Cette année-ci, cela fera 30 ans, que je suis devenu aveugle. Aujourd’hui, je suis passé au-delà du regard de l’autre ; quand il y a des remarques, des critiques, je n’y fais plus attention, sinon je ne sortirais pas de chez moi et ce n’est pas ce que je veux. J’ai toujours envie de faire plus, de lutter contre les différences. Je ne me laisse pas abattre. Je me déplace essentiellement dans les endroits que je connais.
Au début, il y a 30 ans, évidemment, j’ai dû m’adapter. J’avais 28 ans, j’étais marié avec un tout petit bébé. Quand l’ophtalmo m’a annoncé que je ne pourrais plus travailler comme maçon et que je devrais changer de métier, j’ai eu envie de lui donner un coup de poing.
Les premiers temps, on ne sort pas, on reste enfermé. C’est petit à petit qu’on s’y fait.
Ma belle-mère ne voulait pas que je garde le bébé, parce qu’un handicapé qui garde le bébé, ça ne va pas. Et moi, je ne savais pas ce que j’étais capable de faire ou pas. Les remarques ont continué mais à un certain moment, il faut passer au-delà.

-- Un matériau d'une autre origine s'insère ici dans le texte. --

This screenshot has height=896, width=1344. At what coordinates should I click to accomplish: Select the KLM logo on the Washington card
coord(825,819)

J’ai continué à faire quelque chose de manuel. J’ai achevé tous les travaux dans la maison que j’avais achetée ; j’ai maçonné même aveugle complet. J’ai fait des escaliers. Il existe du matériel spécial, vocal : j’ai un niveau (pour que ce soit bien plat) qui bipe. La tête sait toujours ce qu’elle doit faire, les mains connaissent le métier, pour le reste il faut y aller doucement mais le mental est là.
Si je reprenais un travail, j’étais obligé de quitter un certain statut. Avec une femme et deux enfants, ce n’était pas « le top » de quitter ce statut. Le risque était de ne plus avoir aucun revenu si les complications arrivaient.

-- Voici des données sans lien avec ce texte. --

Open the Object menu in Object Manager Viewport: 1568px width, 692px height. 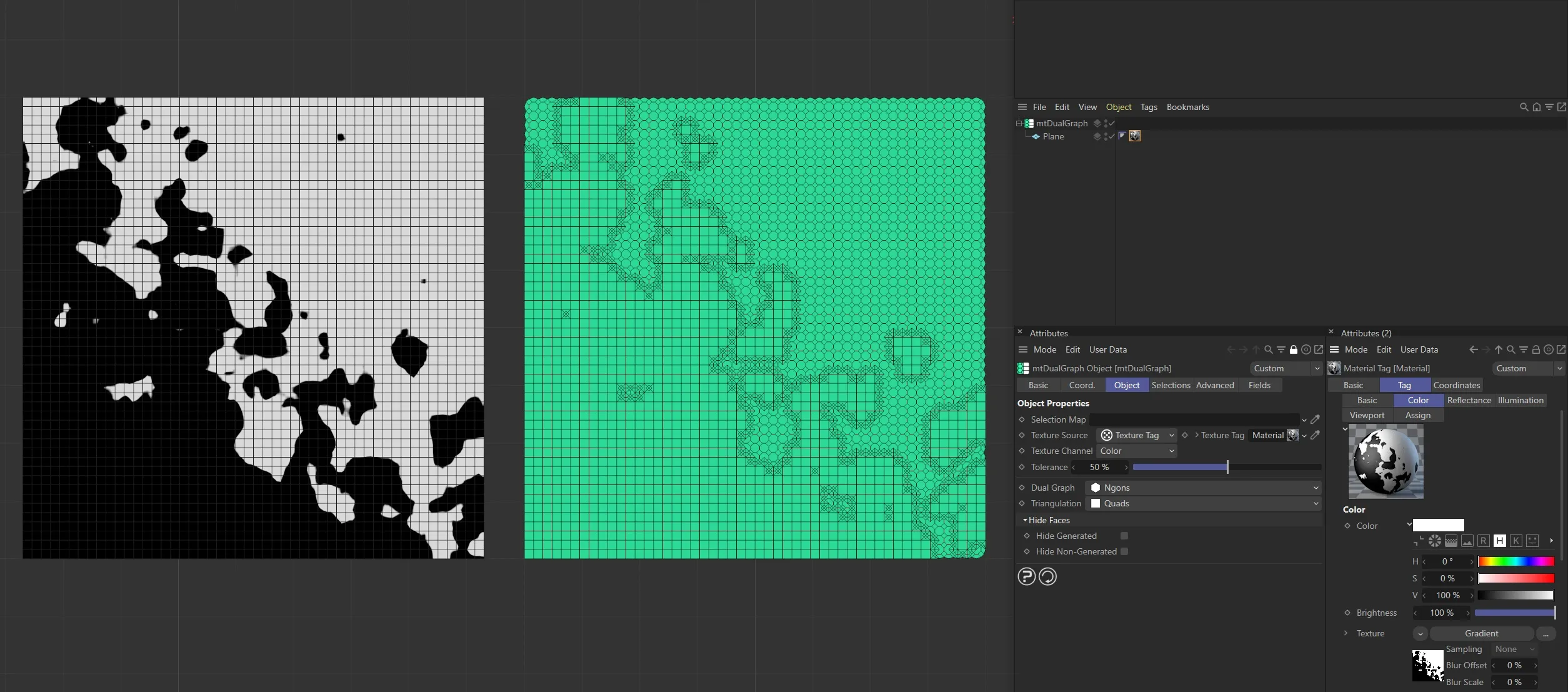click(1119, 107)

Et donc, pour occuper mes journées, j’ai commencé à faire de la poterie. J’en fais toujours aujourd’hui avec un tour. Avec mon ex-femme, on faisait des foires, on a aussi donné des cours à la maison. Maintenant, malgré le fait que je ne vois plus rien du tout, je continue à faire de la poterie à la maison. Je vais aussi régulièrement dans une autre association à Liège, « La Lumière » pour personnes déficientes visuelles. J’ai donné des cours là-bas ; je vais bientôt peut-être recommencer.

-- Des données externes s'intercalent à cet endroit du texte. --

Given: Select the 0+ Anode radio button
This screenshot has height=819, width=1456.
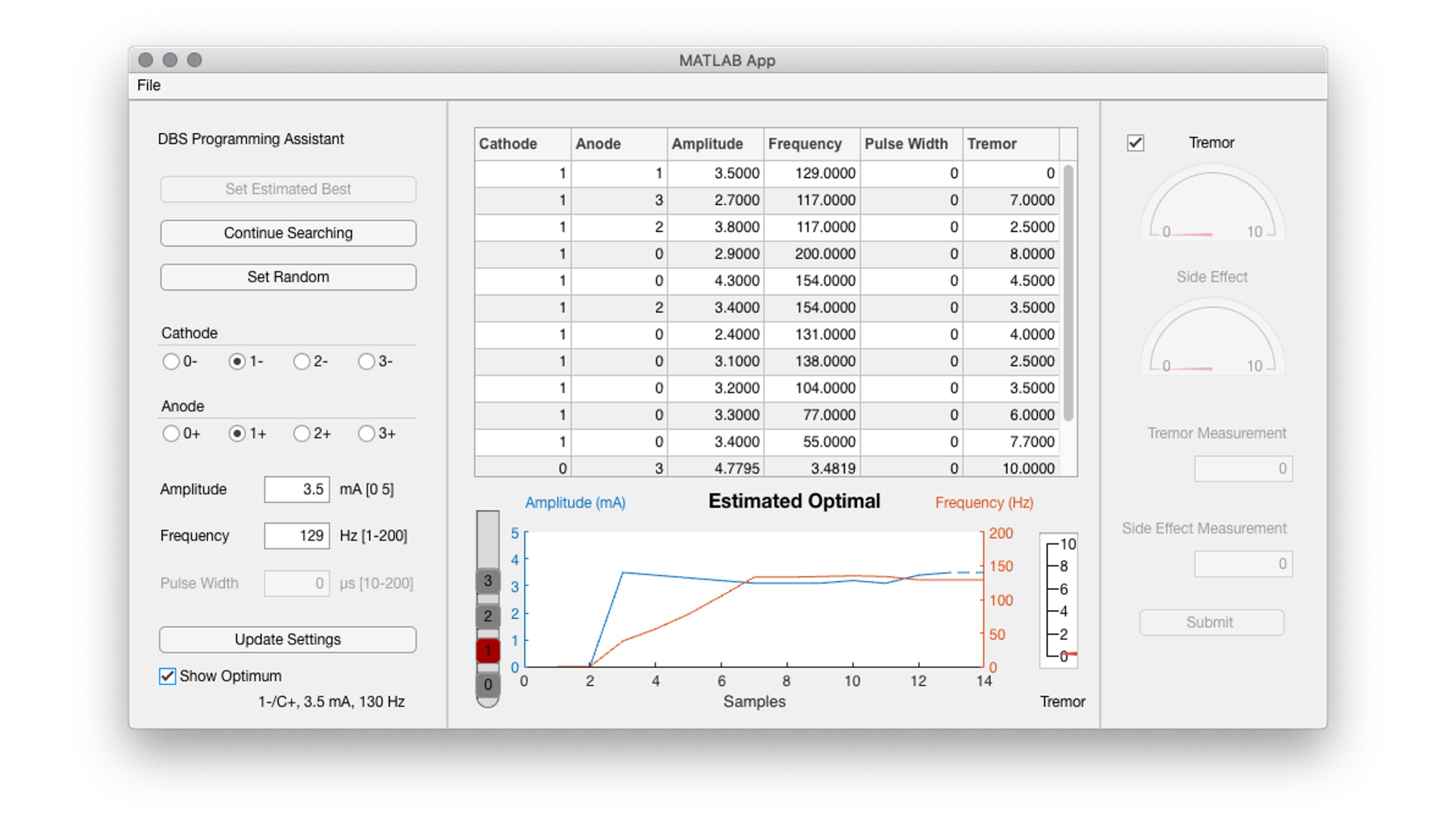Looking at the screenshot, I should point(172,434).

Pour les déplacements, j’ai un chien. Ce n’est pas lui qui guide, c’est moi qui lui dis à droite, à gauche, tout droit. Il faut rester toujours attentif et vigilant. Le chien évite les obstacles, je vais plus vite grâce à lui.
Ne plus savoir lire et écrire, a été un gros problème. Avant, je lisais beaucoup. Quand je suis devenu aveugle, j’ai recommencé à lire grâce à des cassettes audio. Je savais encore écrire mais je ne savais pas me relire. Quand je partais de la maison, je laissais un petit mot aux enfants, en grand avec un gros marqueur.
Aujourd’hui avec l’ordinateur, les personnes malvoyantes utilisent la souris et un agrandisseur d’écran (Supernova ou Zoomtext). Pour les aveugles, il n’y a qu’un système : le logiciel Jaws, un relecteur d’écran, sans la souris. La voix de l’ordinateur lit ce qu’il y a sur l’écran. Au niveau du clavier, sur les touches j et f se trouvent des points de repère tactile. Je tape avec les dix doigts. Tout ce qui se tape au clavier est énoncé par la voix de l’ordinateur. Quand on tape un espace, l’ordinateur répète le mot.
Evidemment, tout dépend du caractère de la personne, mais ça, c’est vrai pour tout le monde. Certaines personnes n’ont jamais eu de difficultés dans la vie et n’arrêtent pas de se plaindre. D’autres vivent des situations difficiles sans jamais rien dire.